🤖 AI Summary
This work proposes E2E-GNet, an end-to-end geometric deep neural network designed to address the challenges of modeling skeleton sequences in non-Euclidean spaces. By integrating geometric transformation layers with differentiable logarithmic map activations, the method projects skeleton motion sequences from non-Euclidean manifolds into a linear space. It further introduces, for the first time, a distortion-aware optimization mechanism that effectively preserves essential geometric structures during joint optimization. Combining geometric deep learning, differentiable logarithmic mapping, and distortion-aware optimization, E2E-GNet enables efficient end-to-end modeling of skeleton sequences. Extensive experiments on five cross-domain datasets demonstrate that the proposed approach significantly outperforms existing methods, achieving higher action recognition accuracy while reducing computational overhead.
📝 Abstract
Geometric deep learning has recently gained significant attention in the computer vision community for its ability to capture meaningful representations of data lying in a non-Euclidean space. To this end, we propose E2E-GNet, an end-to-end geometric deep neural network for skeleton-based human motion recognition.

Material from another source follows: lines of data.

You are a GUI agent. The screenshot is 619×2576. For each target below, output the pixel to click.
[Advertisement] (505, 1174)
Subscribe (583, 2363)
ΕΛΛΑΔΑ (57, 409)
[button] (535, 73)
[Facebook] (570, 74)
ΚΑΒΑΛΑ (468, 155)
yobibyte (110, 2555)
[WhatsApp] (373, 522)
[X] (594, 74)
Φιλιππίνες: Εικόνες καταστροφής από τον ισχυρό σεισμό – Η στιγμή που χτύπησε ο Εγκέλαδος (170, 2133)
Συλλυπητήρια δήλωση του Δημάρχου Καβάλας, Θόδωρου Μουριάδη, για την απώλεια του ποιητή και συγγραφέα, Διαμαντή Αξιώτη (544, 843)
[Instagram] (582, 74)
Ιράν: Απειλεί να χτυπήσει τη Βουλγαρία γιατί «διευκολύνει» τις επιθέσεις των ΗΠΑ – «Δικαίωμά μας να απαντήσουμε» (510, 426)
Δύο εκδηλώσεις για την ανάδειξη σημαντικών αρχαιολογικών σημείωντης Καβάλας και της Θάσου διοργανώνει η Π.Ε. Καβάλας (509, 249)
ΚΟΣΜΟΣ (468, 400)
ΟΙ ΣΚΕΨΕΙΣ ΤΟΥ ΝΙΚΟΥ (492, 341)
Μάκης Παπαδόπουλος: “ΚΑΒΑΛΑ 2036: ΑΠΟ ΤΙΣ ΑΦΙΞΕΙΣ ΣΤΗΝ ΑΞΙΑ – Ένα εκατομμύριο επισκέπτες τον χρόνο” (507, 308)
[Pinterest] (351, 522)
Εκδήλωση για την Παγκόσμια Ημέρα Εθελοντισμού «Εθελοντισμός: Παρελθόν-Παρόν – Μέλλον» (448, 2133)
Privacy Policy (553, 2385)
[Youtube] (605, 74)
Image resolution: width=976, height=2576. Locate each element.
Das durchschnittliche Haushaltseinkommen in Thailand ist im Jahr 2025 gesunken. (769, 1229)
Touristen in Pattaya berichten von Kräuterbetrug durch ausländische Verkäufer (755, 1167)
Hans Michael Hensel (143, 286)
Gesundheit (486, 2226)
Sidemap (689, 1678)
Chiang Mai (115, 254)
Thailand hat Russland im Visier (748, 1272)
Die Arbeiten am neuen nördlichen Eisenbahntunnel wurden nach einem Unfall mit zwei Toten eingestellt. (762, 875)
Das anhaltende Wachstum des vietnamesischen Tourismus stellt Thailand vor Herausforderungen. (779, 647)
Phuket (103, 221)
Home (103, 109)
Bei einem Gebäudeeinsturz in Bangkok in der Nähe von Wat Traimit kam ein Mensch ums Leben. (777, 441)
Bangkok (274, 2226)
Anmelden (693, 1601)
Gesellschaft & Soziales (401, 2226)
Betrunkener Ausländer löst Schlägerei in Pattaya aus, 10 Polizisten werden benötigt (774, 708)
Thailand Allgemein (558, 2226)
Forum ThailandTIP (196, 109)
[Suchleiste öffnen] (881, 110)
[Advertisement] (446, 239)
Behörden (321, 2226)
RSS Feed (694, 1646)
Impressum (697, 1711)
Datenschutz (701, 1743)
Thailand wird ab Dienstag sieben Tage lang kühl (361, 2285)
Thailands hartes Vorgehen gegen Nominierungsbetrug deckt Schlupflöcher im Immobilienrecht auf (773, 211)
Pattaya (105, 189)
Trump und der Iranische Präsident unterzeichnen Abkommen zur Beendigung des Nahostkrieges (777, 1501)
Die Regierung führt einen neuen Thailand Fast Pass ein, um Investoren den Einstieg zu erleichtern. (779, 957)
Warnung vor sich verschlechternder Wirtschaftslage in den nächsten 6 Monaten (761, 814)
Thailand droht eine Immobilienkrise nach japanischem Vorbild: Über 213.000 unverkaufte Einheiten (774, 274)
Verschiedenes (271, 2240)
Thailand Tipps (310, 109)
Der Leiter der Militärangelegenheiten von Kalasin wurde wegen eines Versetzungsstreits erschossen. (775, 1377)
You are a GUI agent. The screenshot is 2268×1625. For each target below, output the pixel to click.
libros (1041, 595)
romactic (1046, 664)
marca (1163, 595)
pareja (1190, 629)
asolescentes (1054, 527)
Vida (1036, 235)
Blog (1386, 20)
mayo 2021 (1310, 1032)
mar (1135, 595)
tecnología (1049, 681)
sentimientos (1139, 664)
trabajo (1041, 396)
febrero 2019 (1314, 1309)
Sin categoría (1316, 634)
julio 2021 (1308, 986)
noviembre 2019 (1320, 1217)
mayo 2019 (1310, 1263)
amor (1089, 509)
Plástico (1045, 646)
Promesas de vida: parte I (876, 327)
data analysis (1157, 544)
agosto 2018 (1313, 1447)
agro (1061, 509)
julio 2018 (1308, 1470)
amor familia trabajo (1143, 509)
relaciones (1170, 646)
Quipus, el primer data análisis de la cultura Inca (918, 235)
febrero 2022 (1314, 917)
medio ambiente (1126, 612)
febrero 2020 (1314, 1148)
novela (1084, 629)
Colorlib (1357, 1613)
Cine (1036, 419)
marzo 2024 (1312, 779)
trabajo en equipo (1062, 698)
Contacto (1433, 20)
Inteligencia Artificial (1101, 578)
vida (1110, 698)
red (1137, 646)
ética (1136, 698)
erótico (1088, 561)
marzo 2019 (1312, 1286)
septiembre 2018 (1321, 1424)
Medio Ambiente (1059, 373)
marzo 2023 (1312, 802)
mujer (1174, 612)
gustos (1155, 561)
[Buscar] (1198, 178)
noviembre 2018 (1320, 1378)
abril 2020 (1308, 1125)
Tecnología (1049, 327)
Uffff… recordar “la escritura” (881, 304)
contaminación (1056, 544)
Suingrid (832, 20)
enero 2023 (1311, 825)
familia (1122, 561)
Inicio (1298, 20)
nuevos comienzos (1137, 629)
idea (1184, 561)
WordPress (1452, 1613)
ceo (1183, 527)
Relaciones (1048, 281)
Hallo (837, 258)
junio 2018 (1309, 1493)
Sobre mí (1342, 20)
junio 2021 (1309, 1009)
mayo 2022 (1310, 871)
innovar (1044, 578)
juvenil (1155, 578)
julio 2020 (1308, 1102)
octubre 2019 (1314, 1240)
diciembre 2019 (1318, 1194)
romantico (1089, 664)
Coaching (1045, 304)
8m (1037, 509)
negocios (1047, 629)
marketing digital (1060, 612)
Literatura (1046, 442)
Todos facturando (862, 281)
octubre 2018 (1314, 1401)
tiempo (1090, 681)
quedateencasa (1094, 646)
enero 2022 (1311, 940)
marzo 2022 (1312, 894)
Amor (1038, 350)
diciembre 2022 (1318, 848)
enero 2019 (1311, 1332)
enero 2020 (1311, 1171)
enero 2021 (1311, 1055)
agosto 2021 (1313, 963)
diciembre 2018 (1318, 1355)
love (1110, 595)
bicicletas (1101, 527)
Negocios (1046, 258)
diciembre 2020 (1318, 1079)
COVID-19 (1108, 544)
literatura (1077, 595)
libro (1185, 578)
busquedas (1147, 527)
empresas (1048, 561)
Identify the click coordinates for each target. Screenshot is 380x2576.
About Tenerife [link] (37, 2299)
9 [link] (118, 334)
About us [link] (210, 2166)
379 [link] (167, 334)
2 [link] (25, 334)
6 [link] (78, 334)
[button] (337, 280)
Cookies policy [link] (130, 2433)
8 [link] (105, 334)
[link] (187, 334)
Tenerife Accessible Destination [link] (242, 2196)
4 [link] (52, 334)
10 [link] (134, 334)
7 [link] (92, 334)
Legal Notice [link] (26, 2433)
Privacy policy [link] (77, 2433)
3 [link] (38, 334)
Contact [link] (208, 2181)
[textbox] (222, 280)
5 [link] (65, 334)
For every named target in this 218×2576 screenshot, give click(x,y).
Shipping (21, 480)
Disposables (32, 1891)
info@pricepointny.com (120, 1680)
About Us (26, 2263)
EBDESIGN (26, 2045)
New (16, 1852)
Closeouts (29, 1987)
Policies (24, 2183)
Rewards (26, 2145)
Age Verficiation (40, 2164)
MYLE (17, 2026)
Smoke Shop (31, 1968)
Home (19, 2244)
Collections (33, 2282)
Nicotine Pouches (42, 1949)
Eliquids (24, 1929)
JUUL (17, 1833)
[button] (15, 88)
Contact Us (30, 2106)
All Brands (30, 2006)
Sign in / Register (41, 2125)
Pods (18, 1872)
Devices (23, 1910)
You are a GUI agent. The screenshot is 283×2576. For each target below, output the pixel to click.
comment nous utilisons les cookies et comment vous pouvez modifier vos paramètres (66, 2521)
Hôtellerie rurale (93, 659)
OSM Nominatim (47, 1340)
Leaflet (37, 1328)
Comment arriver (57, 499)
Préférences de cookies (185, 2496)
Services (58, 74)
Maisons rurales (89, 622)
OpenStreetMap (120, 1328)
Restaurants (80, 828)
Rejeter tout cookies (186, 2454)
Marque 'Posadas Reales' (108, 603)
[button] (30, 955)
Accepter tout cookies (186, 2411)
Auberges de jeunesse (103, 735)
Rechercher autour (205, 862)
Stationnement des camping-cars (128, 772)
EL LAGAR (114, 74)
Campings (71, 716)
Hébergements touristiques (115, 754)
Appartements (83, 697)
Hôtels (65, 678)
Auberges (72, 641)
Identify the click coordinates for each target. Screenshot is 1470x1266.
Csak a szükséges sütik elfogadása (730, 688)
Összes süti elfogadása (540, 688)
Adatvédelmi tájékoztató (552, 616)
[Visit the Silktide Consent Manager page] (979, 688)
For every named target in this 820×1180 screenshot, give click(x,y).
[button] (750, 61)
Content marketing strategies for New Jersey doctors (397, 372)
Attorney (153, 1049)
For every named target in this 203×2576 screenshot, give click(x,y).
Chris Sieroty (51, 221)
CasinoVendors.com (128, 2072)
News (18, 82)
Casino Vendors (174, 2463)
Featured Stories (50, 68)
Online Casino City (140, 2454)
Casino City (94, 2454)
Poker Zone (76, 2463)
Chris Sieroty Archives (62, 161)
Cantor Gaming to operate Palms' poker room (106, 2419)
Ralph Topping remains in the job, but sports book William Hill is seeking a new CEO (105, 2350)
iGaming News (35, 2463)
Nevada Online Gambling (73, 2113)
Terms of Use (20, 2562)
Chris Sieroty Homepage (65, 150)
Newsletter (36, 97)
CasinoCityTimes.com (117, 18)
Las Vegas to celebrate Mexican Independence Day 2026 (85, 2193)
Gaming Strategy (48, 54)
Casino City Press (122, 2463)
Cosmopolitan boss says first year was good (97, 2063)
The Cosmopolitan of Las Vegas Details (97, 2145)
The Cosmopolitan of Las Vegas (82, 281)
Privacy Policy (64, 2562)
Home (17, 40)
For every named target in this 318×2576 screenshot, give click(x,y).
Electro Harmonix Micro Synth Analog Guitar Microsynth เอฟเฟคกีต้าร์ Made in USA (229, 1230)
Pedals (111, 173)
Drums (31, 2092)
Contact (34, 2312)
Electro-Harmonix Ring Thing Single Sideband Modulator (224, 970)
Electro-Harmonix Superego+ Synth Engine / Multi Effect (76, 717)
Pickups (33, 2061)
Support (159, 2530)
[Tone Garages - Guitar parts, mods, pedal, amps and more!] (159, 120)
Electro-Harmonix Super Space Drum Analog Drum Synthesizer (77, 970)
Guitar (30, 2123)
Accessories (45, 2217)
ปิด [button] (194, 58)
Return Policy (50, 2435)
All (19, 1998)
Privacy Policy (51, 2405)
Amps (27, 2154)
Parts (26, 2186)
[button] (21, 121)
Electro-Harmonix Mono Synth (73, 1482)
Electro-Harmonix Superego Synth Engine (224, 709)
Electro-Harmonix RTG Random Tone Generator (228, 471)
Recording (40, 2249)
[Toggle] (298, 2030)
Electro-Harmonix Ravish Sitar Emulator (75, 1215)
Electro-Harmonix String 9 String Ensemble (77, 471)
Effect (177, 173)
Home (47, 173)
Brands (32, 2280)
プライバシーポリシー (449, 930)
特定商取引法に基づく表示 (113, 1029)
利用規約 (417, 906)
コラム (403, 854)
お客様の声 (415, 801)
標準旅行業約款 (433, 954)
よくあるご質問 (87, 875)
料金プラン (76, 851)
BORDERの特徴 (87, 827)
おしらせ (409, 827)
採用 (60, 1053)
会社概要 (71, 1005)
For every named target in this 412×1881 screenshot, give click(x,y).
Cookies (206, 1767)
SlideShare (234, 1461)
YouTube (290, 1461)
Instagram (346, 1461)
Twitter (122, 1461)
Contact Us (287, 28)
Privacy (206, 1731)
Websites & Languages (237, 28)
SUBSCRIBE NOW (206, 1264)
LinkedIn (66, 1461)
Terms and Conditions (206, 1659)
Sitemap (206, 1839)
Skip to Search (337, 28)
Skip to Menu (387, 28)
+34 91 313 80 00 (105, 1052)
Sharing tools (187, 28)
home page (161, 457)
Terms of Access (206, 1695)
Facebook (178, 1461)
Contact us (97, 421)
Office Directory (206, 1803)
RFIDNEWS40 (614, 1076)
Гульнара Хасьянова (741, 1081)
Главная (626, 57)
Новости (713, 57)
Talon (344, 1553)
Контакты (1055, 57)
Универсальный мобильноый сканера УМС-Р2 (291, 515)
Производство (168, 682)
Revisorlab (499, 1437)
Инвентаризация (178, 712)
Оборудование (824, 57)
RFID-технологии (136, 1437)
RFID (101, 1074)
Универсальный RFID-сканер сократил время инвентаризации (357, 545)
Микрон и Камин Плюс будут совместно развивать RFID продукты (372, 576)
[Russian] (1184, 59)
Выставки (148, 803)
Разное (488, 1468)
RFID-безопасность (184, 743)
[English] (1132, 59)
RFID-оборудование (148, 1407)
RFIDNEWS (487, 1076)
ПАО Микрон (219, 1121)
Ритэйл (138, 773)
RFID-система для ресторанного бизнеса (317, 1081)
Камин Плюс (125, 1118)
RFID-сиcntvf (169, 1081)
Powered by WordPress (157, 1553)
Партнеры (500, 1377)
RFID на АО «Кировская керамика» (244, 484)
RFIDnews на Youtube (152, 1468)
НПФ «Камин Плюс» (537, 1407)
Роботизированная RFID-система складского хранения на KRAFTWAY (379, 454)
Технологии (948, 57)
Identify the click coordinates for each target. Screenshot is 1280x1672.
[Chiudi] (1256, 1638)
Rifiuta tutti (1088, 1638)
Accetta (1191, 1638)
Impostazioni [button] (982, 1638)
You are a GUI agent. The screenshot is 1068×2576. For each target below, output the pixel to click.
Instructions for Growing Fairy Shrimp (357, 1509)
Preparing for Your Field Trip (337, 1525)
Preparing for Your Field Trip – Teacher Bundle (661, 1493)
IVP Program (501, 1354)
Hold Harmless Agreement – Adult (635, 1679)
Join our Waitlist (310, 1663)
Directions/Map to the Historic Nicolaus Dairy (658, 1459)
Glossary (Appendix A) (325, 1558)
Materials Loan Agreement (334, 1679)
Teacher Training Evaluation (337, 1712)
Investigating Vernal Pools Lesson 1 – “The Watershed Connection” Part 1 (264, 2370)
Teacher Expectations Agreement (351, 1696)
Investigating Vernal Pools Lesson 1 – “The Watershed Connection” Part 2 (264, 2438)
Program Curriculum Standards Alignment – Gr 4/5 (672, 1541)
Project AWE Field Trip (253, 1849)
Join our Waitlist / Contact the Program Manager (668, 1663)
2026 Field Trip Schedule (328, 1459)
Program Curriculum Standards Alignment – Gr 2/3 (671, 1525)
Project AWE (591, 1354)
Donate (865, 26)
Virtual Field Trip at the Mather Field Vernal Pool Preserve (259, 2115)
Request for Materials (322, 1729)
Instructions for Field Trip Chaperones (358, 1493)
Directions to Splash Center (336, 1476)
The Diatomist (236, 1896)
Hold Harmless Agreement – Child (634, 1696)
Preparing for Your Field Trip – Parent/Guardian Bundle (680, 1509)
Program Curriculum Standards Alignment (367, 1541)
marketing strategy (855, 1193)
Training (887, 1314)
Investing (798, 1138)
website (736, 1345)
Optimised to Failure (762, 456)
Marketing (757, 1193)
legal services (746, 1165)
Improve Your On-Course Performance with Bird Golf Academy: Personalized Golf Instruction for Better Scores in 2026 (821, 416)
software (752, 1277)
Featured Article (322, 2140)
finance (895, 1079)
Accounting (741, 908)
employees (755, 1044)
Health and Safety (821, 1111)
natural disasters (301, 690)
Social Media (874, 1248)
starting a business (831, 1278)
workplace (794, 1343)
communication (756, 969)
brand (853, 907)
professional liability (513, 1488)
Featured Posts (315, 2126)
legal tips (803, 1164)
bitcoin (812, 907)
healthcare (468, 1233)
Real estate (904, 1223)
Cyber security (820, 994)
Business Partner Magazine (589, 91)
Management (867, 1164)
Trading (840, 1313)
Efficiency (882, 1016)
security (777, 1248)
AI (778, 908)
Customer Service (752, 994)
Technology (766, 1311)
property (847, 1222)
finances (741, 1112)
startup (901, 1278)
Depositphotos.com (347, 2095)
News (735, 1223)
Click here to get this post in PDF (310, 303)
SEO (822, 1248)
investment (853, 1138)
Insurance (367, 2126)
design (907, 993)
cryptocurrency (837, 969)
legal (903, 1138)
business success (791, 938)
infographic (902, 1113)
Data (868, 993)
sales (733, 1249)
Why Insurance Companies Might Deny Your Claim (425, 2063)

To enhance the discriminative power between different motions in the non-Euclidean space, E2E-GNet introduces a geometric transformation layer that jointly optimizes skeleton motion sequences on this space and applies a differentiable logarithm map activation to project them onto a linear space. Building on this, we further design a distortion-aware optimization layer that limits skeleton shape distortions caused by this projection, enabling the network to retain discriminative geometric cues and achieve a higher motion recognition rate. We demonstrate the impact of each layer through ablation studies and extensive experiments across five datasets spanning three domains show that E2E-GNet outperforms other methods with lower cost.